Being part of the team targeted my depression. Being part of the events targeted my anxiety; none so more than occasionally hosting the pub quiz. Scribbling a few questions down and asking them aloud sounds simple enough but not when every part of your mind is telling you not to do it. “What if they don’t enjoy it? What if your questions are too easy? What if nobody turns up? Why the hell would you want to stand up in a pub full of people and TALK? What if you have a panic attack? Wouldn’t it be easy to sit at home and not speak to anybody?”

It's the same with the beer festivals I work or times I help out behind the bar. To staff and sane people these are all mediocre tasks but to a sufferer like me they are monumental tasks. Without the pub, I may have never had the tools to push those boundaries

The British Institution of Joy

My story is my own but there will be plenty of stories of pub's importances nationally. Pubs are unique social hubs in our community. Much more than the alcohol, food or place of gathering is the well-being they can give their patriots. 

Pubs are important. It is too easy to dismiss the constant closures as only happening to the rubbish ones. Were there regulars? How important was the pub to them? It is no different than the proposed closure of a church to its congregation. To those who don't use it the response will be "they can just go somewhere else." But to those that do use them they can be irreplaceable parts of their lives and fundamental to their health.

There's a stigma with regular pub goers. I used to buy into it. For me part of the association was with my Dad. Since he was an alcoholic I believed every other familiar bar fly was just like him. Yet that is a common misconception and one that needs to end, especially from a "Craft" crowd who tend to only drink bottles at home. 
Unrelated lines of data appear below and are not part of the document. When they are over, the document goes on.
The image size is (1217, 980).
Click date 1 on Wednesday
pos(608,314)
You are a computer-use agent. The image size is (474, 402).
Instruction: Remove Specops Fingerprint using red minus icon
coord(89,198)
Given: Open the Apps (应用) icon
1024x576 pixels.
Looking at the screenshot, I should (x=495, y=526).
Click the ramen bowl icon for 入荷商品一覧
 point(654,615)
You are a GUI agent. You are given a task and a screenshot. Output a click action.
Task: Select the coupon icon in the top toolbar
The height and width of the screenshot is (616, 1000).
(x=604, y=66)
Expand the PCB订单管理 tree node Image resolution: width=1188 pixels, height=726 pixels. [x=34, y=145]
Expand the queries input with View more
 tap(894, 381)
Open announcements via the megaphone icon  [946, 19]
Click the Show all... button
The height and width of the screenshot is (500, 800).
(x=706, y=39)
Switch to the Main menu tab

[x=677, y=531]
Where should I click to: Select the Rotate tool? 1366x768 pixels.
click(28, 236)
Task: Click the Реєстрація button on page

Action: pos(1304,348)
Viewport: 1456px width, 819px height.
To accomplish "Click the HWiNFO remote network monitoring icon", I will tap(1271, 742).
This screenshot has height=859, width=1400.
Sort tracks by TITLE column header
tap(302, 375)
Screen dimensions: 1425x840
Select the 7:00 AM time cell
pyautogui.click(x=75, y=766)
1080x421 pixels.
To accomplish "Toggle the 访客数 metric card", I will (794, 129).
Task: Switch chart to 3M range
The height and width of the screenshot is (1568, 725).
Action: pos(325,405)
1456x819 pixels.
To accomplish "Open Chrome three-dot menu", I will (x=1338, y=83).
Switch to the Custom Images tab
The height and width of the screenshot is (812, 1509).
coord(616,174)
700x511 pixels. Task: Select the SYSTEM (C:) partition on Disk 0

It’s perhaps an obvious cure to loneliness that one can attribute to any club for a sense of belonging. I would implore anybody who can relate to that feeling of lonely worthlessness to try and find a place of your own to distract from it; whether it be a running club, place of worship, band, yoga class, Italian class, pub or whatever. There's a little salvation in it. 

My pub allows me to combat my mental health problems, whilst at the same time drinking great beer, talking about what I love and being around some excellent people. Of course, that conversation I share and enjoy is all part of my beer enthusiasm, which has also helped massively in my struggle with depression and that is what I will look at in part three of this series.  
Stalybridge Buffet Bar is my home port for further beer adventures. It is unlikely I'll use it as much as I do for the rest of my life. I would hope I won't need it like I do the rest of my life. Yet I hope it is there as long as I do require the escape, just as I hope my mother has her church forever to feel her sense of belonging. 


Anonymous said…
Lovely stuff Mark. I work up the road and often use getting the train as an excuse to nip in on the way home. Your attachment to it is understandable. There is something so comforting about Stalybridge Buffet Bar
Curmudgeon said…
Another excellent piece, especially the comments about the social value of pubs.

A couple of tangential points:

1. Churches are in a similar position to pub operators - declining attendances and limited funds. The actions of the diocese may well appear selfish (and I am in no position to comment) but they do have to perform a difficult balancing act. And, at the end of the day, a church is about people, it's not a historic building preservation society.

2. If you don't want to answer this one, I understand. But are you taking regular medication for the depression and, if so, is there any potential clash with drinking alcohol? Without wishing to get all confessional, I do have some past experience of this.
Mark Johnson said…
Thanks for the comments! Hope I see you in there one day
Mark Johnson said…
I did used to take medication for around 6 months but that was about 18 months ago. I stopped taking it at about the same time I became a pub regular ironically, though I don't think the two are linked. I was warned about potential alcohol clashes but never really experienced any myself.